With Gasly departing to Alpine, Tsunoda has shone under the pressure to perform against a new team-mate in the form of Nyck de Vries.
The Japanese driver has emphatically beat de Vries in all three rounds and took advantage of a chaotic end to the race in Australia last time out to score the team’s first point of the year.
Tost has been heavily impressed with the step Tsunoda has taken from his sophomore campaign and is confident that he could be in contention to replace Sergio Perez at Red Bull in a few years’ time.
“Yuki drove two extremely strong races so far,” Tost said prior to the Australian Grand Prix weekend.
“I am very happy with him. It’s not his fault that we aren’t competitive yet.”
“As far as I know, Sergio Perez still has a contract for next year. All I can say is that Yuki is on the right track. He has improved in every respect.

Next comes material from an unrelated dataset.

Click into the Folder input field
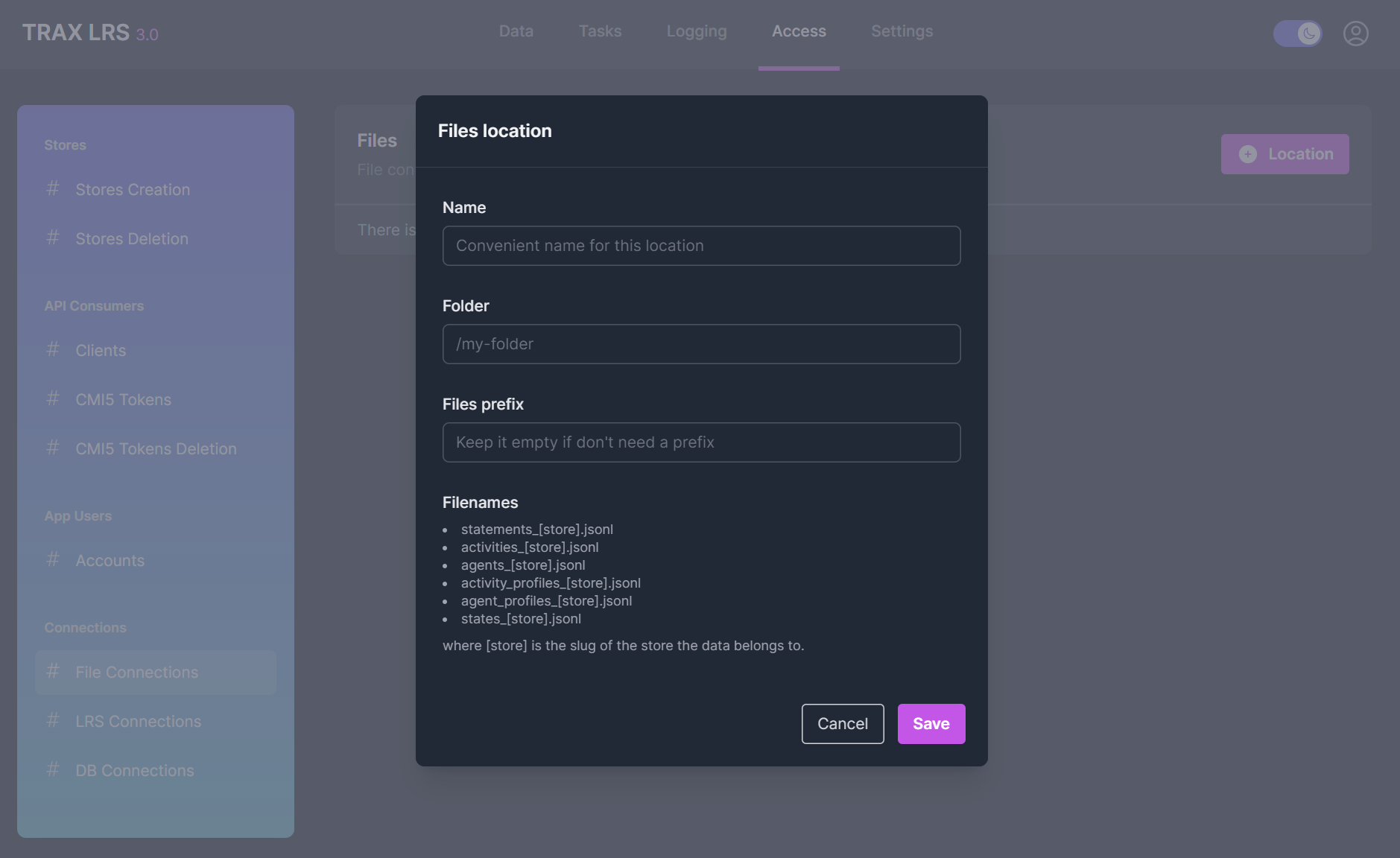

“But I think he should drive at AlphaTauri again in 2024. In 2025, I think he will finally be ready for Red Bull.”
Two-time F1 champion Max Verstappen is tied down on a lucrative long-term deal at Red Bull through to the end of 2028 while Perez retains a contract till the end of next year.
Tost’s prediction, therefore, ties in with the time frame in which a vacancy should arise at the defending Constructors’ champions.
The long-serving Austrian team boss previously declared before the season began that Tsunoda’s third season would be a defining one for his future in the sport.
Despite AlphaTauri struggling towards the rear of the field, Tsunoda has coped immensely with an underperforming package – one that led Tost to declare he had lost faith in his engineers.
Tsunoda has avoided the same unforced errors that plagued his opening two seasons and he has stayed out of trouble to bring the car home in all three races in competitive shape.
Following two races where he narrowly missed out on a point, the ensuing carnage from a late standing restart in Melbourne opened the door for Tsunoda to clinch a 10th-place finish.
However, the 22-year-old was still not entirely happy with the result, insisting that he would have been on course for a bigger haul of points without another stoppage.
“I mean, without the red flag I score points in P5,” he suggested. “These things happened behind myself after I passed Pierre [Gasly], so even without the incident I was having a P5.
“So it mega sucked after the red flag, a mega shame; I’ve been frustrated to end up P10.”
The sole point Tsunoda recorded at the Albert Park Circuit was vital in hauling AlphaTauri off the foot of the Constructors’ standings.